(Excerpts from a dataset)
□ □ □ □ □

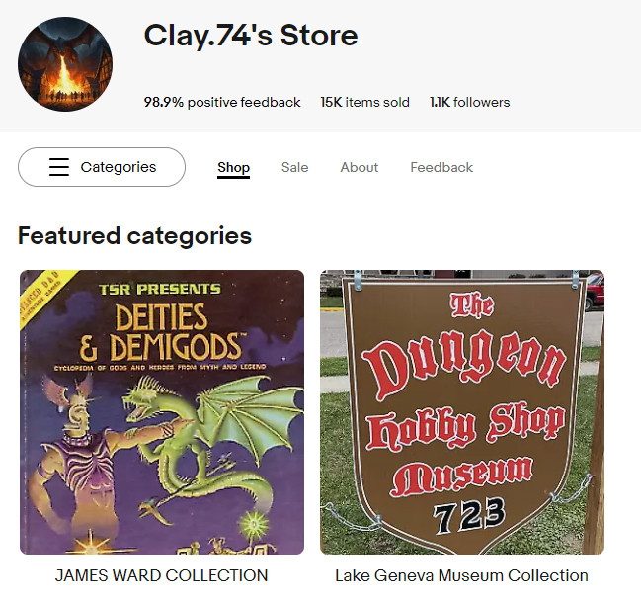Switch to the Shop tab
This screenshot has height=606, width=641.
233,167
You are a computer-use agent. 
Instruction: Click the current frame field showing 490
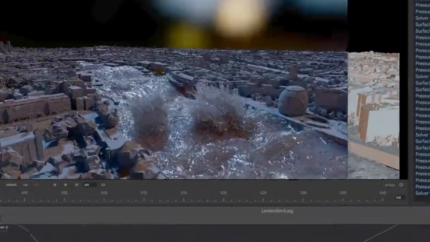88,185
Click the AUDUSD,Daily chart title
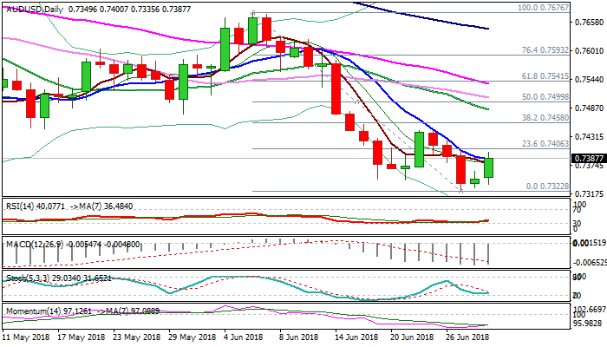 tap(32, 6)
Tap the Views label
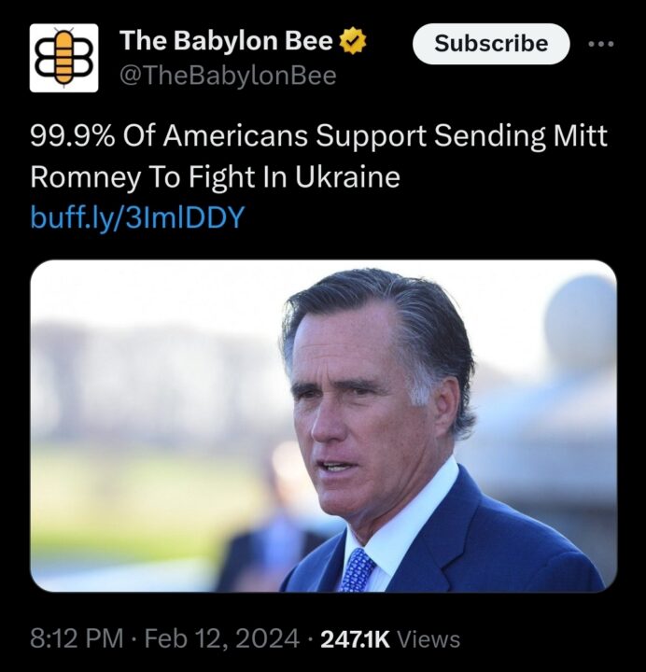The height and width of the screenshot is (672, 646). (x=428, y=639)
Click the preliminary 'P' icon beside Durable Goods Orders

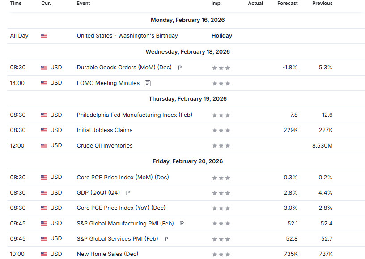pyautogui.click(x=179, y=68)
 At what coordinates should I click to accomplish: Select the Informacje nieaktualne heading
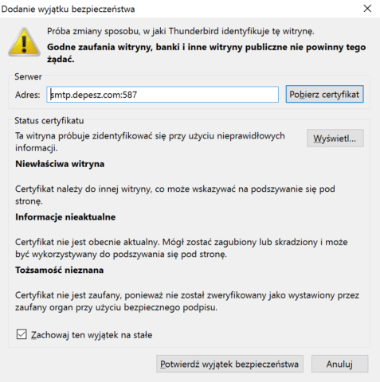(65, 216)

□ □ □ □ □

Retyped exactly, the lines from the one holding "At what coordinates" through the last line of the data above are the whole answer. Pictures stay out.

#### Completed exercise:
 At what coordinates should I click to accomplish: Select the Informacje nieaktualne heading
(65, 216)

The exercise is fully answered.